Erik's Rant
 

July 23, 2004

Friday Five

1. What is the first painting that you remember seeing (I am talking about originals only, and they neither have to be famous nor painted by someone famous, although in my own answers I will exclude children's art as well as any of my own or Melanie's pieces that are around the house or studio. Feel free to make your own exclusions)?

2. What is the last painting that you saw?

3. What is the next painting that you expect to see?

4. What painting have you not seen that you would really like to see?

5. Describe a notable time when a painting did not make such a big impression on you when you saw it, but continued to come back to your active memory and thus engaged your thoughts.

I have to run right now (we have a tour of an ice cream factory to get to), but I will post my answers in the Extended Entry section this afternoon.

UPDATE: I posted my answers in the Extended Entry section, as promised.

1. This is a hard question for me, since my parents have been taking me to museums since I was born, as we do with Amalia. I sat down and thought back to the first painting I remember, and I think that it was a Miro. I have many memories of Miro from way back, because my father is a big Miro fan, and was always hunting down Miro paintings when we were in a town with a decent museum. What I remember, though, is a generic Miro painting, rather than a particular Miro painting, so I am not counting it.

I also have many early memories of Clyfford Still paintings, mostly because SFMOMA has a good collection of them, and they are always in their own room (those who understand the situation with Still will take this as a given: Still, you see, was such an egotist that he gave many canvases to museums with the stipulation that they must be in their own room or section. If the museum in any way fails to meet his terms, the paintings go to his heirs. Since the paintings are worth a lot of money, the heirs have pretty good cause to strictly enforce Still's will), although my early memories are fuzzy as to which one first stood out as distinct from the others.

So, even though I have earlier memories of Miro and Still, I will have to point to Sunday Morning in the Mines by Charles Christian Nahl as the first painting that I really remember as a painting. It hangs in Sacramento's Crocker Art Museum, and is a really exciting example of mid to late 19th century (1872 to be precise) California Art.

2. I am not counting any painting in my house or my parents' house, so it would have to be Mike Henderson's North Beach (oil on canvas. 1989), hanging in the Oakland Museum of California.

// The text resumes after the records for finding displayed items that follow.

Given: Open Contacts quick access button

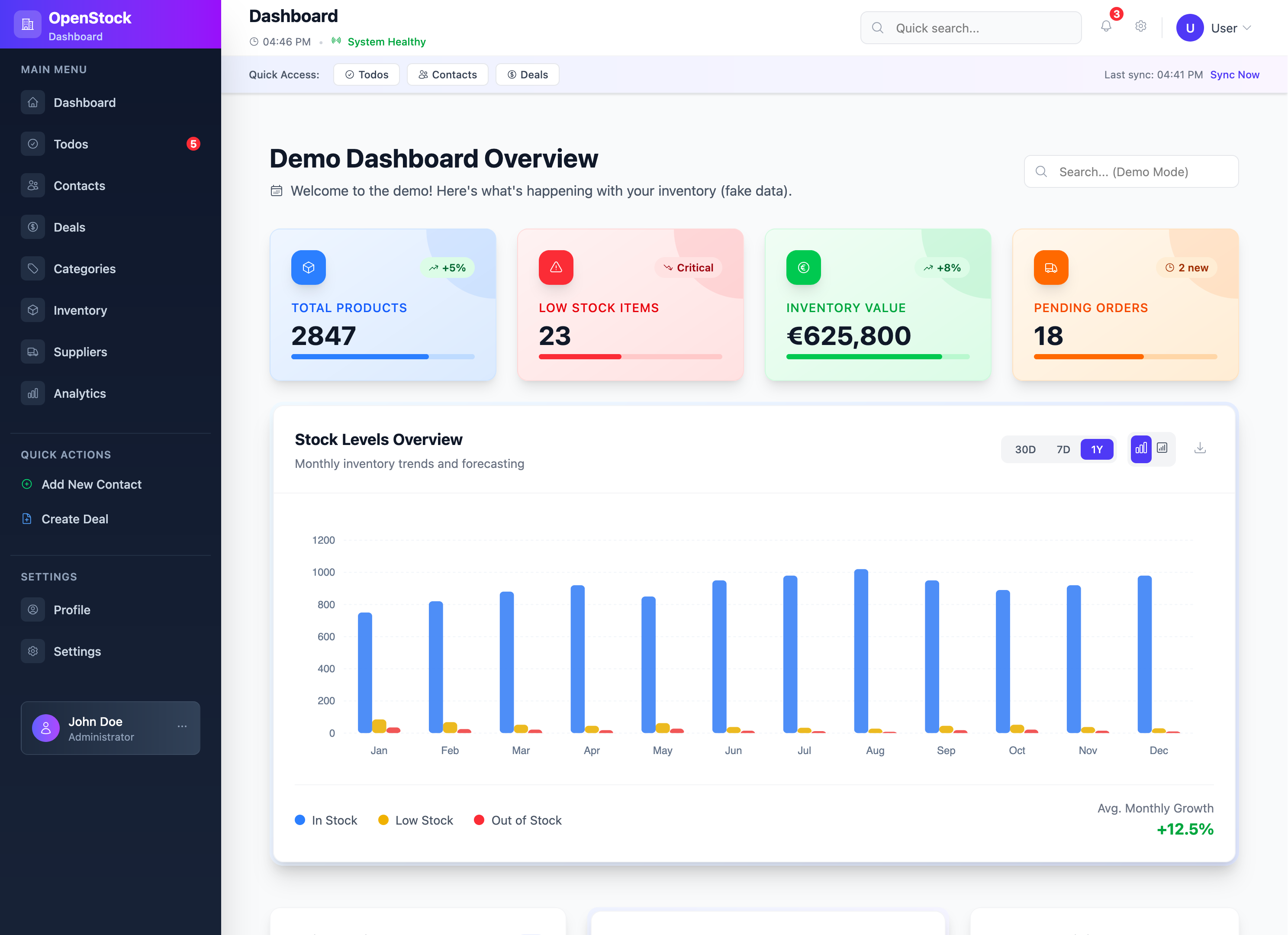Looking at the screenshot, I should click(x=447, y=74).
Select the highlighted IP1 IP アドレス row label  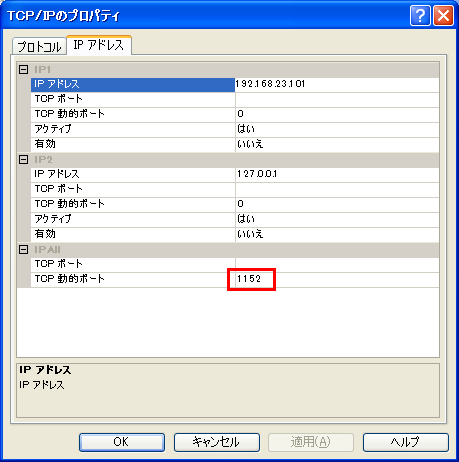pos(133,84)
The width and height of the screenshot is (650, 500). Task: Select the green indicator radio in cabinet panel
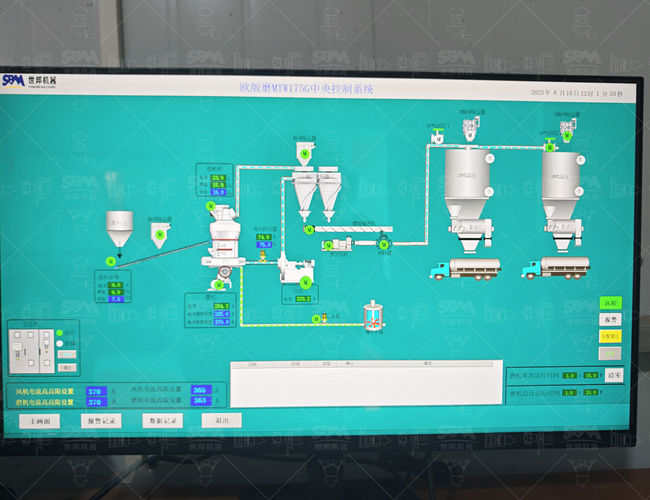pyautogui.click(x=59, y=332)
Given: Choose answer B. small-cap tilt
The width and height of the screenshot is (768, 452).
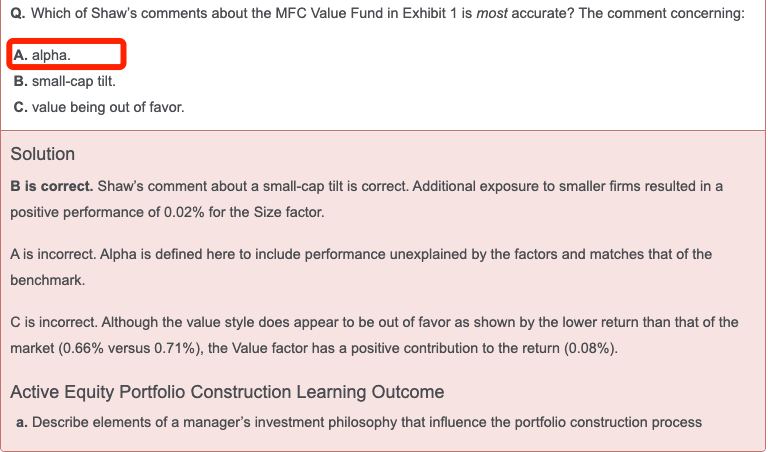Looking at the screenshot, I should pyautogui.click(x=65, y=81).
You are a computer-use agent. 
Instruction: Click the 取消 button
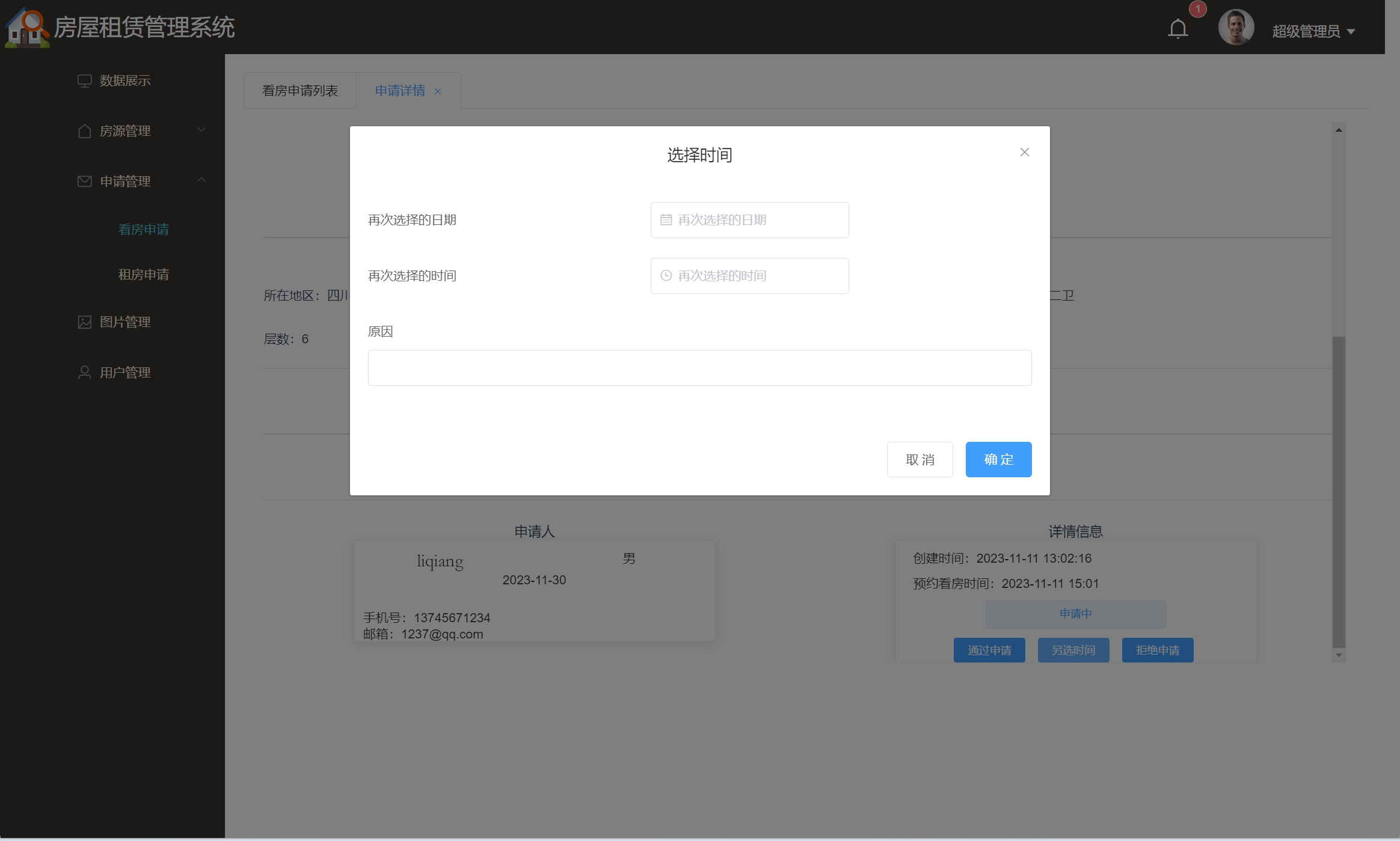point(920,460)
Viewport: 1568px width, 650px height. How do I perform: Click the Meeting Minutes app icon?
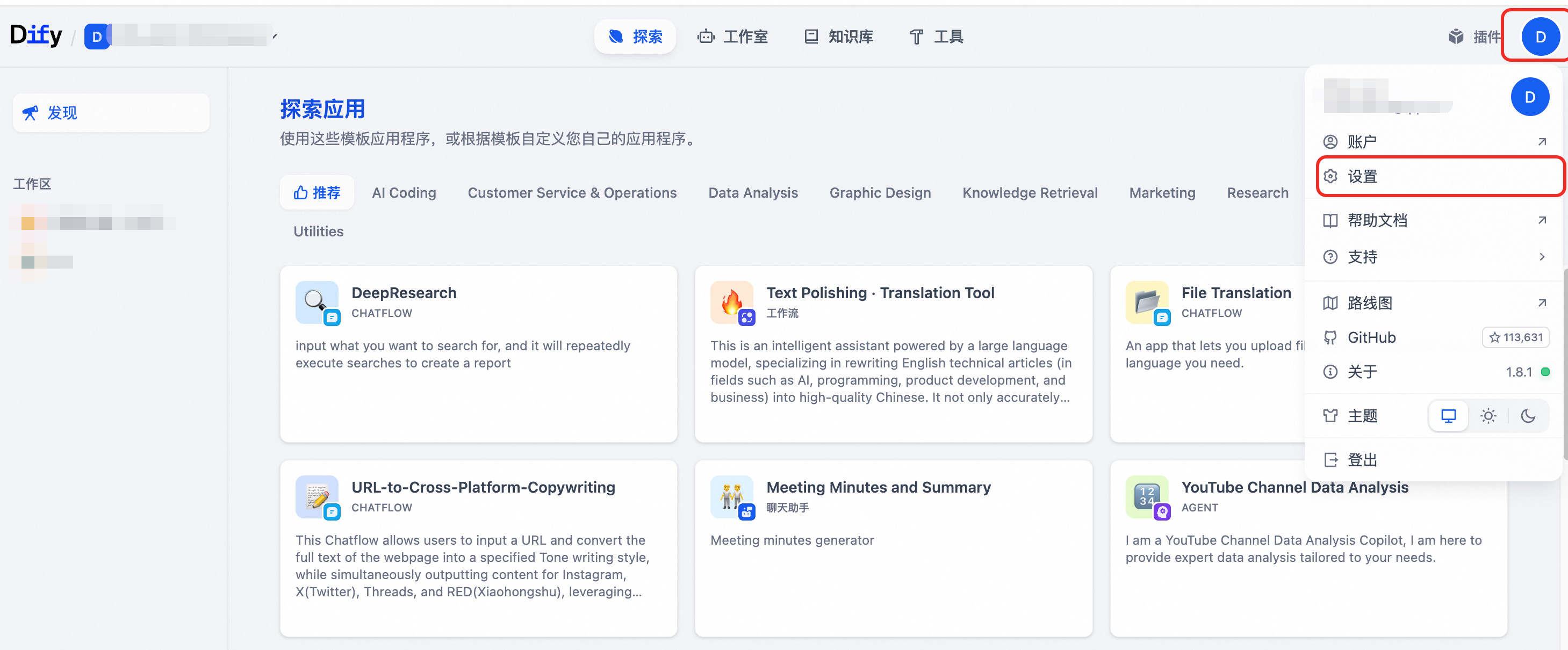(731, 496)
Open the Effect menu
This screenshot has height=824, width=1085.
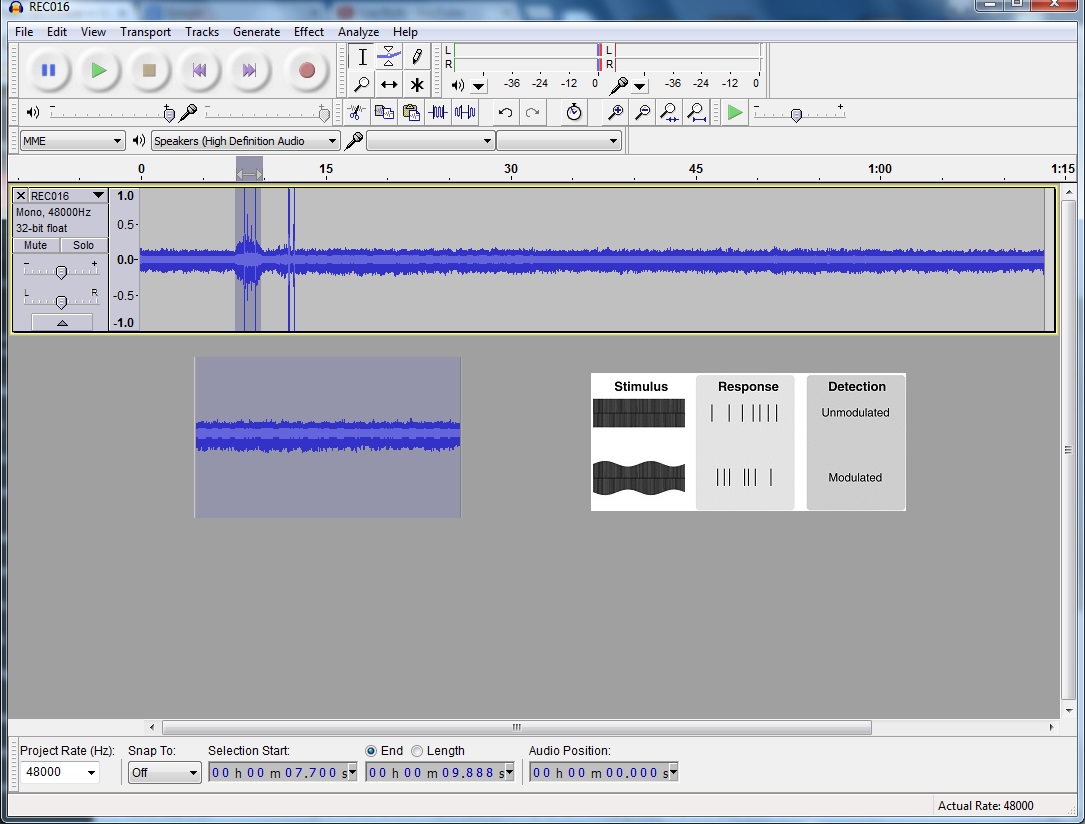click(x=308, y=32)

3. Let's see. I probably will next see a painting at mass, and I think I will be going to mass at the National Shrine of St. Francis of Assisi in San Francisco, so probably the murals in the front of the church. They date from the 1920's. are rather mediocre, although they do what they are supposed to do, and I cannot remember the name of the artist. It is entirely possible that I will see the North Beach mural at the corner of Columbus and Broadway or the various murals on City Lights Bookstore or Caffe Vesuvio before getting to the church. If I end up going to mass at St. Margaret Mary's in Oakland, I am not sure. We might even make it to SFMOMA tomorrow, in which case I really don't know.

4. I am going to count a painting that I saw but was too young to remember, and that is Matisse's dancers in the Hermitage. I was two years old and may have been asleep. I do not remember the Hermitage, although I have a few memories of Eastern Europe from that age. At that age all the gold leaf at the summer palace and the "snail shells" (that's what I thought of - sea snail shells) of St. Basil's fascinated me more than any painting.

5. During the Robert Ryman retrospective at SFMOMA back in 1992 or thereabouts, I was impressed with his work, but did not realize quite the impact that it made on me. There was one piece in particular, that was basically small staccato zinc white strokes on a well-oxidized iron ground that at first I saw as a good, tightly rendered minimalist/expressionist painting, but somehow really lodged in my head, as I can almost trace each of those strokes.

When SFMOMA moved into its new digs on 3rd Street, they had a room specifically dedicated to Robert Ryman's work (which they changed into something else a few years back). When I first walked in there in 1995 or whenever it was that the new museum opened, I was overjoyed to find that little painting hanging there. When I was able to get to SFMOMA on at least a weekly basis, I went back to that painting each time and just soaked it in. I never expected to like it that much when I first saw it at the retrospective.